(Problem requirements): Present all of the entries below as a Markdown table with the columns Row and Line, giving each line its own numbered row and omitting blank lines.

--- start Excerpted data ---

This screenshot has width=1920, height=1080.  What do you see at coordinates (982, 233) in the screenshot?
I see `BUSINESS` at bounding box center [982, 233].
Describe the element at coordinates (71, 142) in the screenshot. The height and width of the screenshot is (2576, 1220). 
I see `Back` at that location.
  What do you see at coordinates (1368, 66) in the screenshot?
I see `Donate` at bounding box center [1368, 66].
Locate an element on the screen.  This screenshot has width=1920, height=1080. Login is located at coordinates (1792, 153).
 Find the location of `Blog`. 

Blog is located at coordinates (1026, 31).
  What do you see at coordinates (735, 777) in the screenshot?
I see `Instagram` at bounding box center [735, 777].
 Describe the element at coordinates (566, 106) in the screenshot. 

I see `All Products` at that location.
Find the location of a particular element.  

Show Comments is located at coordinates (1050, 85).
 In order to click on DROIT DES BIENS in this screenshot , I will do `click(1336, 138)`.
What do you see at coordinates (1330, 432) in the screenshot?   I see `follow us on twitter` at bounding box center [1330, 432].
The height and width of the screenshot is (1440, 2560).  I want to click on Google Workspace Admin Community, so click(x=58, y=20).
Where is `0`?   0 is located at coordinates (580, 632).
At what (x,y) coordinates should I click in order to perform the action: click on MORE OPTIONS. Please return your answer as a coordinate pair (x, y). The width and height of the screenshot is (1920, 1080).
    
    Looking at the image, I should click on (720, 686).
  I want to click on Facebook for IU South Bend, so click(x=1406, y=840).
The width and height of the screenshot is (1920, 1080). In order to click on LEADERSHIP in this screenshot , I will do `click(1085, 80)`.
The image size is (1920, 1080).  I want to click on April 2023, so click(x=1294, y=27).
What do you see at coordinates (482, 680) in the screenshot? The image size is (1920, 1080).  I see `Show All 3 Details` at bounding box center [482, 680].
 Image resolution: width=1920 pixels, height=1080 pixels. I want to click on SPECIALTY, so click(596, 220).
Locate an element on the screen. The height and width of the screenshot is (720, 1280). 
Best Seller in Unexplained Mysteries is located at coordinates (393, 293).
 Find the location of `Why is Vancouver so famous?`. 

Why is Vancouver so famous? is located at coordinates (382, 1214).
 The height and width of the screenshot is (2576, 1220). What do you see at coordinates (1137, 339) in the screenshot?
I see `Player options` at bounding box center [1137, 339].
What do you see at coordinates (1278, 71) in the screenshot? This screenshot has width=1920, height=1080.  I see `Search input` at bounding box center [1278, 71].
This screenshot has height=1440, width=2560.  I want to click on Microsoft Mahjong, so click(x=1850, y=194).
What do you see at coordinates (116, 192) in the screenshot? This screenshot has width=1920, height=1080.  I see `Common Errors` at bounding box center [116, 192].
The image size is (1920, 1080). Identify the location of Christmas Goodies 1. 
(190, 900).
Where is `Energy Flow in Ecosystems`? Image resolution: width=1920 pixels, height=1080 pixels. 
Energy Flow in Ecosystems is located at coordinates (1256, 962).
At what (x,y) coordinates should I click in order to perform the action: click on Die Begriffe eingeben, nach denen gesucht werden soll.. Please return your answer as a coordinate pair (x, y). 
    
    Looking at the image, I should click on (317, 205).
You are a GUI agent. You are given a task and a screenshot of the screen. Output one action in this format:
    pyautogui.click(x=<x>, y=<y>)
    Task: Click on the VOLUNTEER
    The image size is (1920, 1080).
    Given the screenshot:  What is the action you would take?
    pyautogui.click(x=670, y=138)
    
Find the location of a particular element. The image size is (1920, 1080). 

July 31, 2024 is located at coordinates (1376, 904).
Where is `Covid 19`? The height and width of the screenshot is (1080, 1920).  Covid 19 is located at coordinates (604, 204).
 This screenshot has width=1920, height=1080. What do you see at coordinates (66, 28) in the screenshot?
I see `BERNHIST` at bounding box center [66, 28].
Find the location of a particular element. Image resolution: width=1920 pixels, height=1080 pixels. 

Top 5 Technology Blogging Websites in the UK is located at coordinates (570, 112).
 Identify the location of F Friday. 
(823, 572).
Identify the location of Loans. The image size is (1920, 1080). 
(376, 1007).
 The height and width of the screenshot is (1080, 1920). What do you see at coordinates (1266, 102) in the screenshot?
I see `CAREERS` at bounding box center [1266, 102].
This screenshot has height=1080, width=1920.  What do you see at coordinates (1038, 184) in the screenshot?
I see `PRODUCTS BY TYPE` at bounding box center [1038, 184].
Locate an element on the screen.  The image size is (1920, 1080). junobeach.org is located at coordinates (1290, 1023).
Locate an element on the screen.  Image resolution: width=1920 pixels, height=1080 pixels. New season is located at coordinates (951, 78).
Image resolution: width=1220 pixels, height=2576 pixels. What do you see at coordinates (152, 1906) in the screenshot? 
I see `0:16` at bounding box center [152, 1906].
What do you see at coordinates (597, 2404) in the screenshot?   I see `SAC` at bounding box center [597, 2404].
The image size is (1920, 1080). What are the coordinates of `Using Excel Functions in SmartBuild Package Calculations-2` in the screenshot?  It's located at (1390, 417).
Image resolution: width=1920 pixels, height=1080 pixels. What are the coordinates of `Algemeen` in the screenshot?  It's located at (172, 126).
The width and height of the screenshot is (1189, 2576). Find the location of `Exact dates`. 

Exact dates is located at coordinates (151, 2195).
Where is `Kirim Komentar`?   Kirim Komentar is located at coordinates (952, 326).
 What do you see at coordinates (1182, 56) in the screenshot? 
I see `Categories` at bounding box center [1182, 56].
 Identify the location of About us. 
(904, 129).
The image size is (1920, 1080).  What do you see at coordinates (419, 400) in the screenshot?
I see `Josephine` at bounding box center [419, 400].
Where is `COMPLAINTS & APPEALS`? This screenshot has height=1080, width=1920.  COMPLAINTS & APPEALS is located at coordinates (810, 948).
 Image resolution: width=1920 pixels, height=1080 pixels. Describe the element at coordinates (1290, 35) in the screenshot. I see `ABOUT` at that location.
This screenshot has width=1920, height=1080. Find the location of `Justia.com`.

--- end Excerpted data ---

(Final result):
| Row | Line |
|---|---|
| 1 | This screenshot has width=1920, height=1080.  What do you see at coordinates (982, 233) in the screenshot? |
| 2 | I see `BUSINESS` at bounding box center [982, 233]. |
| 3 | Describe the element at coordinates (71, 142) in the screenshot. The height and width of the screenshot is (2576, 1220).  |
| 4 | I see `Back` at that location. |
| 5 |   What do you see at coordinates (1368, 66) in the screenshot? |
| 6 | I see `Donate` at bounding box center [1368, 66]. |
| 7 | Locate an element on the screen.  This screenshot has width=1920, height=1080. Login is located at coordinates (1792, 153). |
| 8 |  Find the location of `Blog`.  |
| 9 | Blog is located at coordinates (1026, 31). |
| 10 |   What do you see at coordinates (735, 777) in the screenshot? |
| 11 | I see `Instagram` at bounding box center [735, 777]. |
| 12 |  Describe the element at coordinates (566, 106) in the screenshot.  |
| 13 | I see `All Products` at that location. |
| 14 | Find the location of a particular element.   |
| 15 | Show Comments is located at coordinates (1050, 85). |
| 16 |  In order to click on DROIT DES BIENS in this screenshot , I will do `click(1336, 138)`. |
| 17 | What do you see at coordinates (1330, 432) in the screenshot?   I see `follow us on twitter` at bounding box center [1330, 432]. |
| 18 | The height and width of the screenshot is (1440, 2560).  I want to click on Google Workspace Admin Community, so click(x=58, y=20). |
| 19 | Where is `0`?   0 is located at coordinates (580, 632). |
| 20 | At what (x,y) coordinates should I click in order to perform the action: click on MORE OPTIONS. Please return your answer as a coordinate pair (x, y). The width and height of the screenshot is (1920, 1080). |
| 21 |     Looking at the image, I should click on (720, 686). |
| 22 |   I want to click on Facebook for IU South Bend, so click(x=1406, y=840). |
| 23 | The width and height of the screenshot is (1920, 1080). In order to click on LEADERSHIP in this screenshot , I will do `click(1085, 80)`. |
| 24 | The image size is (1920, 1080).  I want to click on April 2023, so click(x=1294, y=27). |
| 25 | What do you see at coordinates (482, 680) in the screenshot? The image size is (1920, 1080).  I see `Show All 3 Details` at bounding box center [482, 680]. |
| 26 |  Image resolution: width=1920 pixels, height=1080 pixels. I want to click on SPECIALTY, so click(596, 220). |
| 27 | Locate an element on the screen. The height and width of the screenshot is (720, 1280).  |
| 28 | Best Seller in Unexplained Mysteries is located at coordinates (393, 293). |
| 29 |  Find the location of `Why is Vancouver so famous?`.  |
| 30 | Why is Vancouver so famous? is located at coordinates (382, 1214). |
| 31 |  The height and width of the screenshot is (2576, 1220). What do you see at coordinates (1137, 339) in the screenshot? |
| 32 | I see `Player options` at bounding box center [1137, 339]. |
| 33 | What do you see at coordinates (1278, 71) in the screenshot? This screenshot has width=1920, height=1080.  I see `Search input` at bounding box center [1278, 71]. |
| 34 | This screenshot has height=1440, width=2560.  I want to click on Microsoft Mahjong, so click(x=1850, y=194). |
| 35 | What do you see at coordinates (116, 192) in the screenshot? This screenshot has width=1920, height=1080.  I see `Common Errors` at bounding box center [116, 192]. |
| 36 | The image size is (1920, 1080). Identify the location of Christmas Goodies 1.  |
| 37 | (190, 900). |
| 38 | Where is `Energy Flow in Ecosystems`? Image resolution: width=1920 pixels, height=1080 pixels.  |
| 39 | Energy Flow in Ecosystems is located at coordinates (1256, 962). |
| 40 | At what (x,y) coordinates should I click in order to perform the action: click on Die Begriffe eingeben, nach denen gesucht werden soll.. Please return your answer as a coordinate pair (x, y).  |
| 41 |     Looking at the image, I should click on (317, 205). |
| 42 | You are a GUI agent. You are given a task and a screenshot of the screen. Output one action in this format: |
| 43 |     pyautogui.click(x=<x>, y=<y>) |
| 44 |     Task: Click on the VOLUNTEER |
| 45 |     The image size is (1920, 1080). |
| 46 |     Given the screenshot:  What is the action you would take? |
| 47 |     pyautogui.click(x=670, y=138) |
| 48 | Find the location of a particular element. The image size is (1920, 1080).  |
| 49 | July 31, 2024 is located at coordinates (1376, 904). |
| 50 | Where is `Covid 19`? The height and width of the screenshot is (1080, 1920).  Covid 19 is located at coordinates (604, 204). |
| 51 |  This screenshot has width=1920, height=1080. What do you see at coordinates (66, 28) in the screenshot? |
| 52 | I see `BERNHIST` at bounding box center [66, 28]. |
| 53 | Find the location of a particular element. Image resolution: width=1920 pixels, height=1080 pixels.  |
| 54 | Top 5 Technology Blogging Websites in the UK is located at coordinates (570, 112). |
| 55 |  Identify the location of F Friday.  |
| 56 | (823, 572). |
| 57 | Identify the location of Loans. The image size is (1920, 1080).  |
| 58 | (376, 1007). |
| 59 |  The height and width of the screenshot is (1080, 1920). What do you see at coordinates (1266, 102) in the screenshot? |
| 60 | I see `CAREERS` at bounding box center [1266, 102]. |
| 61 | This screenshot has height=1080, width=1920.  What do you see at coordinates (1038, 184) in the screenshot? |
| 62 | I see `PRODUCTS BY TYPE` at bounding box center [1038, 184]. |
| 63 | Locate an element on the screen.  The image size is (1920, 1080). junobeach.org is located at coordinates (1290, 1023). |
| 64 | Locate an element on the screen.  Image resolution: width=1920 pixels, height=1080 pixels. New season is located at coordinates (951, 78). |
| 65 | Image resolution: width=1220 pixels, height=2576 pixels. What do you see at coordinates (152, 1906) in the screenshot?  |
| 66 | I see `0:16` at bounding box center [152, 1906]. |
| 67 | What do you see at coordinates (597, 2404) in the screenshot?   I see `SAC` at bounding box center [597, 2404]. |
| 68 | The image size is (1920, 1080). What are the coordinates of `Using Excel Functions in SmartBuild Package Calculations-2` in the screenshot?  It's located at (1390, 417). |
| 69 | Image resolution: width=1920 pixels, height=1080 pixels. What are the coordinates of `Algemeen` in the screenshot?  It's located at (172, 126). |
| 70 | The width and height of the screenshot is (1189, 2576). Find the location of `Exact dates`.  |
| 71 | Exact dates is located at coordinates (151, 2195). |
| 72 | Where is `Kirim Komentar`?   Kirim Komentar is located at coordinates (952, 326). |
| 73 |  What do you see at coordinates (1182, 56) in the screenshot?  |
| 74 | I see `Categories` at bounding box center [1182, 56]. |
| 75 |  Identify the location of About us.  |
| 76 | (904, 129). |
| 77 | The image size is (1920, 1080).  What do you see at coordinates (419, 400) in the screenshot? |
| 78 | I see `Josephine` at bounding box center [419, 400]. |
| 79 | Where is `COMPLAINTS & APPEALS`? This screenshot has height=1080, width=1920.  COMPLAINTS & APPEALS is located at coordinates (810, 948). |
| 80 |  Image resolution: width=1920 pixels, height=1080 pixels. Describe the element at coordinates (1290, 35) in the screenshot. I see `ABOUT` at that location. |
| 81 | This screenshot has width=1920, height=1080. Find the location of `Justia.com`. |